September 21

Accolade

Pharmacology chair earns AHA’s HTN excellence honor

Dr. Richard Roman, Billy S. Guyton Distinguished Professor and chair of pharmacology and toxicology, received the 2017 Excellence Award for Hypertension Research from the American Heart Association at the AHA Council on Hypertension Joint Scientific Sessions Sept. 14-17 in San Francisco.

Roman
Roman

Roman’s research focuses on the interaction between genes and hypertension. He studies 20-HETE, a molecule that constricts blood vessels and increases sodium excretion. Mutations in the genes that make 20-HETE have been tied to hypertension and stroke. Roman’s research group has shown that these changes are also associated with dementia in older patients.

“This and other research lays the groundwork for much needed clinical trials looking at drugs that target 20-HETE for the treatment of stroke, heart attack and cancer,” said Roman, a member of the UMMC faculty since 2009.
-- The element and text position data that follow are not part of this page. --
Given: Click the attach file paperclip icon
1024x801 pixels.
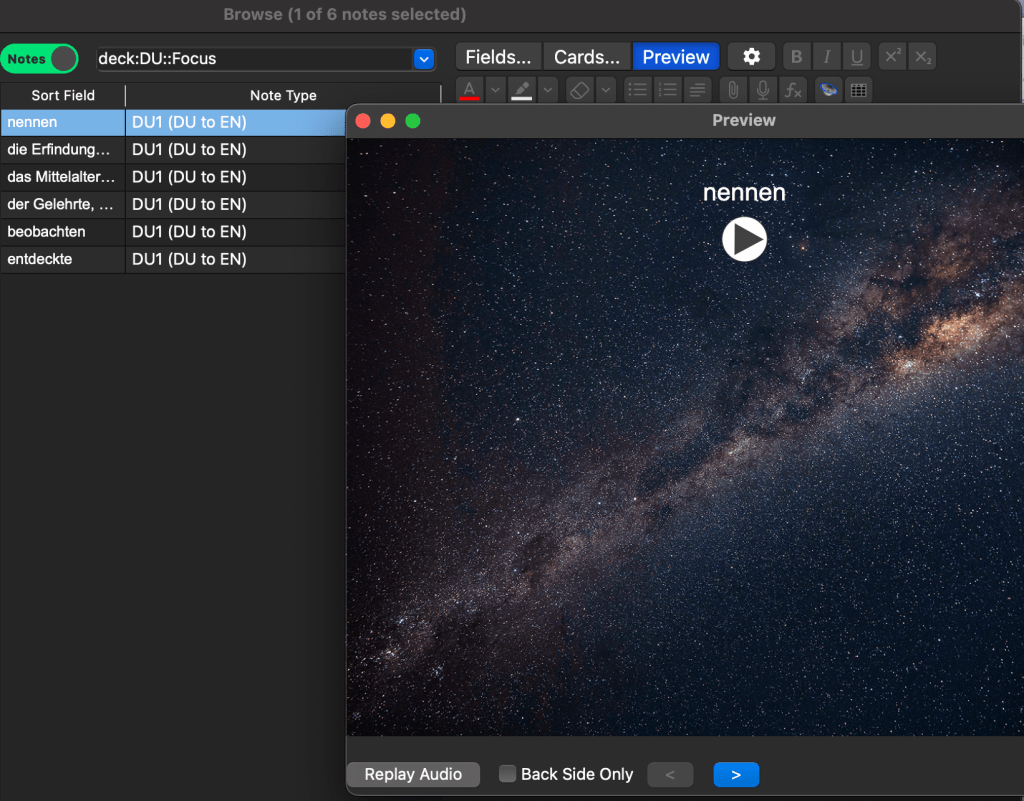Looking at the screenshot, I should (733, 90).
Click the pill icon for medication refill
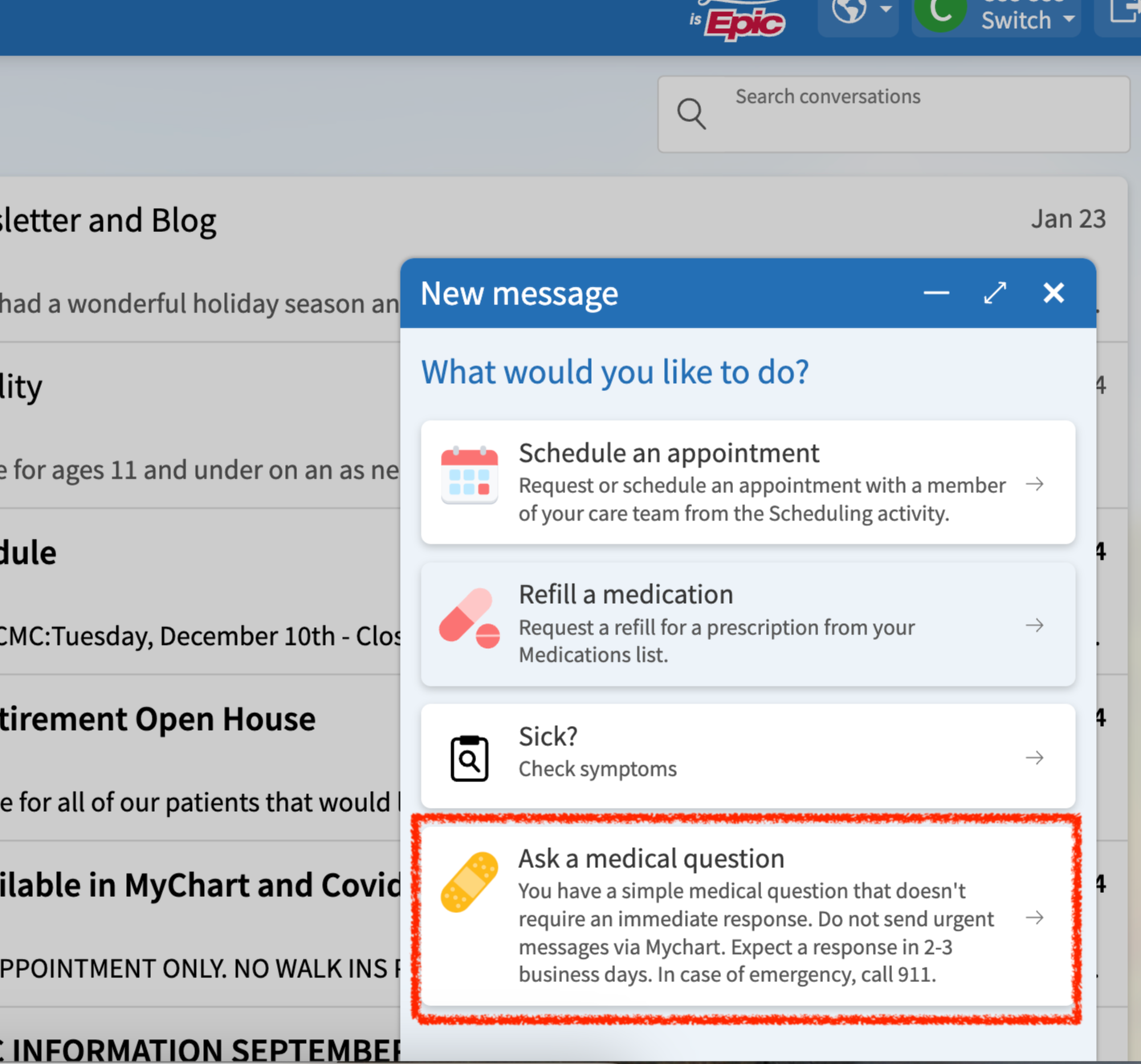 tap(470, 618)
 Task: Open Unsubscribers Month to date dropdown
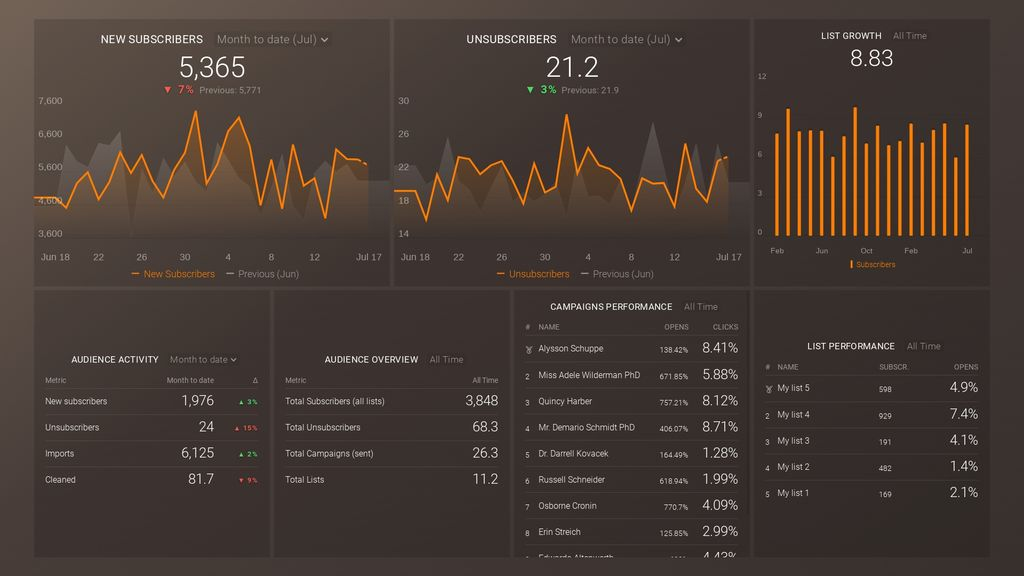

Sponsored by Novartis, the Excellence Award for Hypertension honors excellence in research and discoveries in the field of hypertension. Nominees are assessed by a committee on their impact in the field of hypertension throughout their careers, as well as any single discovery.

“It is a great honor to be recognized,” Roman said, “particularly considering the outstanding contributions of past recipients of this award.”

Multiple people affiliated with the Medical Center have received this award in its 50-year history. They include Dr. Arthur Guyton, former professor and chair of physiology (1980); Dr. Allen Cowley, former faculty and alumnus (1997); Dr. John Hall, professor and chair of physiology (2002) and alumnus Dr. L. Gabriel Navar (2012).

Dr. Allyn Mark, professor of internal medicine at the University of Iowa Carver College of Medicine, also received the 2017 Excellence Award for Hypertension Research.

 

Newsome
Newsome

M.D.-Ph.D. student's poster garners AHA HTN accolade

Ashley Newsome, a sixth-year M.D.-Ph.D. student, received the Outstanding Poster Presentation Membership Award at the American Heart Association Council on Hypertension Joint Scientific Sessions in San Francisco Sept. 14-17.

Newsome’s poster, “Does Intrauterine Growth Restriction Present a Greater Susceptibility to Chronic Kidney Injury with Aging?” is based on her dissertation research in the Department of Physiology and Biophysics.

Sponsored by the Council on Hypertension Trainee Advocacy Committee and the AHA membership team, the prize pays for one year of AHA membership.

Newsome’s Ph.D. advisor is Dr. Barbara Alexander, professor of physiology and biophysics.